Disponen los barcos de una rampa de subida. Pues bien, es una rampa que se mantiene inmóvil y convincente cuando los demás turistas se disponen a subir por ella, dándoles la bienvenida con su robusta solidez, pero cuando el turno es mío, reflexiona y concluye que ya ha trabajado mucho pisoteada y que no puede vivir en esa rectitud toda su vida y decide entonces moverse de un lado a otro y zarandearse y alejarse del muelle dejando un espacio al vacío ciclópeo que me obliga a menearme con todos mis bártulos de la forma más atropellada y funambulesca posible para no dar con mi triste sombra en el agua.
Las gentes del puerto y demás lugareños me miran y hacen apuestas y disponen que se me ve tan torpe que es probable que en Madrid o en cualquier otra ciudad de interior también pueda vérseme caer al mar. Ánimos que yo considero que no son los adecuados para empezar unas vacaciones.
Además, una vez subida en el barco yo tengo la extraña manía de que los alimentos que consumo se queden conmigo, cumpliendo su función en el cuerpo, me parece lo justo ya que he pagado por ellos.

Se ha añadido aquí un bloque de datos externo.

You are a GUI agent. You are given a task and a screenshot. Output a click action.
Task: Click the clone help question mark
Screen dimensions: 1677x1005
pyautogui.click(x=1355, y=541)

Verme encaramada a la barandilla de popa expeliendo mis jugos gástricos no me parece fino ni un bonito recibimiento, yo no trato así a mis invitados.
Cuando uno cree que ya no tiene nada en el estómago y que puede disfrutar del resto del viaje apaciblemente leyendo un libro en cubierta, el barco busca a su alrededor y se dirige hacia las olas más violentas e intempestivas que encuentra, y mientras tanto por el camino, decide también hacer amistad con unos terribles y violentos vientos huracanados que me arrancan de mi silla y lanzan mi libro recién comprado en mitad del océano.
Entonces me levanto calumniando y despachándome con todo aquel que me rodea, niños y ancianos postreros incluidos, pero no consigo apartarme de la cara el pelo que me impide respirar y que se me mete en la boca, al menos no dignamente y decido marcharme golpeándome fuertemente el dedo meñique del pie con la pata de la mesa.
Tampoco son los barcos tan cómodos como la gente cree, los camarotes no son tan espaciosos como dicen los folletos, si uno quiere estirarse en la cama, parte de la pierna izquierda sale indefectiblemente por el ojo de buey. Si optas por reclinarte hacia el otro lado lo que entonces se te sale es la cabeza, y yo tengo terminantemente prohibido dormir con la cabeza a la intemperie. No me va bien a los nervios.
Por algún extraño motivo, el barco tampoco termina de convencerme.
Además, cuando uno lleva veinte días a bordo y cree que al desembarcar en el puerto final, de regreso a casa, va a sentirse con fuerzas renovadas, convencido de haber logrado descansar y gozar de nuevos ánimos es cuando empieza el calvario.
Uno sale del barco como si hubiera regresado de misión a Marte, con un terrible malestar generalizado, mostrándose asustadizo de volver a tierra firme y es entonces cuando con los ojos entrecerrados te agarras molestamente a cualquier desconocido pasajero, temblando y pisando torpemente el pavimento, familiarizándote de nuevo con la gravidez y con los ritmos circadianos humanos. En definitiva, no te encuentras bien y te convences de que necesitas guardar reposo al menos otras dos semanas más porque estás terriblemente enfermo.
Sin duda, el barco tampoco es la panacea.
A todo esto y para terminar ¿Sufren ustedes de algún mal similar? ¿Algún miedo o terrible manía relacionada con los medios de transporte?
¿Tienen especial predilección por alguno? ¿Disfrutan haciendo largos recorridos al volante de un sencillo utilitario mirando al mar o se reservan únicamente para el veloz avión? ¿Son unos románticos de los viajes en moto? ¿Es el barco o el tren una opción en determinados trayectos o son pobres y solo van en blablacar?